Question: What if I want to donate more than the minimum amount?
Answer: The Regulation only sets a minimum amount for a Perpetual Membership Fee. There is no limit to the amount a Brother may voluntarily give to increase his Perpetual Membership. Our computer program at Grand Lodge is designed to handle twelve additional donations per member each year.
Question: We don't expect interest rates to fall below 5%, but what if they do?
Answer: If interest rates fall below 5% then the Lodge will receive less than it would have received in dues. We hope that will never happen. However, if it did occur the Grand Lodge portion is also reduced. Remember that the proportionate ratio paid to Grand Lodge is based on the interest earned. So in this case Grand Lodge would receive less than it would have normally received in per capita tax. In other words, Grand Lodge shares in the loss. Using the example of $25 dues and a 4% return: The Lodge receives 18/25 or $14.40 and Grand Lodge receives 7/25 or $5.60. But, please remember, interest income will still be coming in from the accounts of deceased Perpetual Members
Question: What happens if interest rates rise above 5%?
Answer: Particular Lodges and the Grand Lodge benefit! Let's again use the example of dues of $25 and a Perpetual Membership fee of $500. If we earn 8% interest on the $500 it will return $40.00. This will be divided 18/25 or $28.80 to the Particular Lodge and 7/25 or $11.20 to the Grand Lodge.
Question: Is there a reduced rate for older members?
Answer: No. The program is not really designed as a membership program. Its intent is to create a trust fund for each Particular Lodge. The primary funding of this account is from Perpetual and Memorial Perpetual Memberships. It is a way for a Brother to make a voluntary contribution to his Lodge and Grand Lodge. By making a donation of his dues times 20 he is relieved of paying future dues.
Question: If a Particular Lodge levies a special assessment on its members, is a Perpetual Member exempt?
Answer: A Perpetual Member IS NOT exempt from special assessments made by his Particular Lodge, but he IS exempt from special assessments made by the Grand Lodge. It is not the intent of this Regulation to interfere with the finances of any Particular Lodge.

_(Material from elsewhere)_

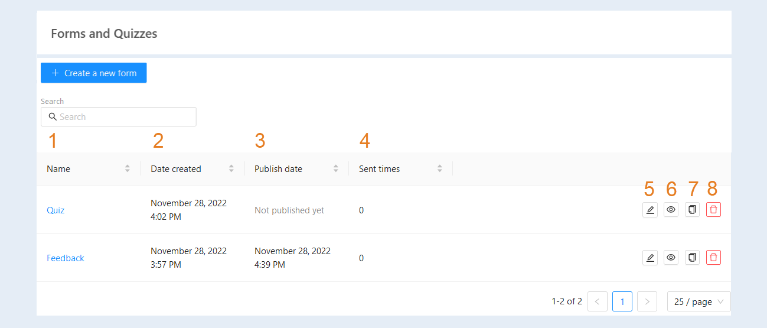Preview the Quiz form via eye icon
The width and height of the screenshot is (767, 328).
[671, 210]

The exemption from Grand Lodge assessments is for the protection of the Particular Lodge.
Question: What about Memorial Perpetual Memberships?
Answer: Memorial Perpetual Memberships can be donated in the memory of a deceased Florida Mason who was in good standing at the time of his death. The fee for this membership is the dues and per capita tax which were in effect at the time of the remembered Brother's death. We have set a minimum fee of $200 for this type of membership ($10 minimum dues times 20). There is a lot of interest in this type membership.
Question: What if I transfer my membership to another Lodge?
Answer: If you affiliate with another Florida Lodge, your Perpetual Membership moves with you. If you affiliate with a Lodge outside Florida, the Perpetual Membership Fee remains with that Florida Lodge. If you did affiliate with a Lodge outside Florida and later returned to your Florida Lodge, your Perpetual Membership is restored.
Question: What happens if a Perpetual Member is suspended or expelled for unmasonic conduct?
Answer: The application form for Perpetual Membership states that the applicant understands the Perpetual Membership Fee is non-refundable. So, although a Brother may be suspended or expelled and may not have a dues card, the money remains with the Lodge.
Question: Has any other Grand Lodge implemented Perpetual Membership and if so, has it been successful?
Answer: Yes, the Grand Lodge of Oklahoma and at least six other Grand Lodges, have adopted Perpetual Membership Programs. Our Perpetual Membership program is closely patterned after the Grand Lodge of Oklahoma's. In the two years since its adoption, Oklahoma has gained over 2400 Perpetual Memberships.
Question: How can I become a Perpetual Member?
Answer: An application form is available from your Lodge Secretary. It must be processed through your Lodge.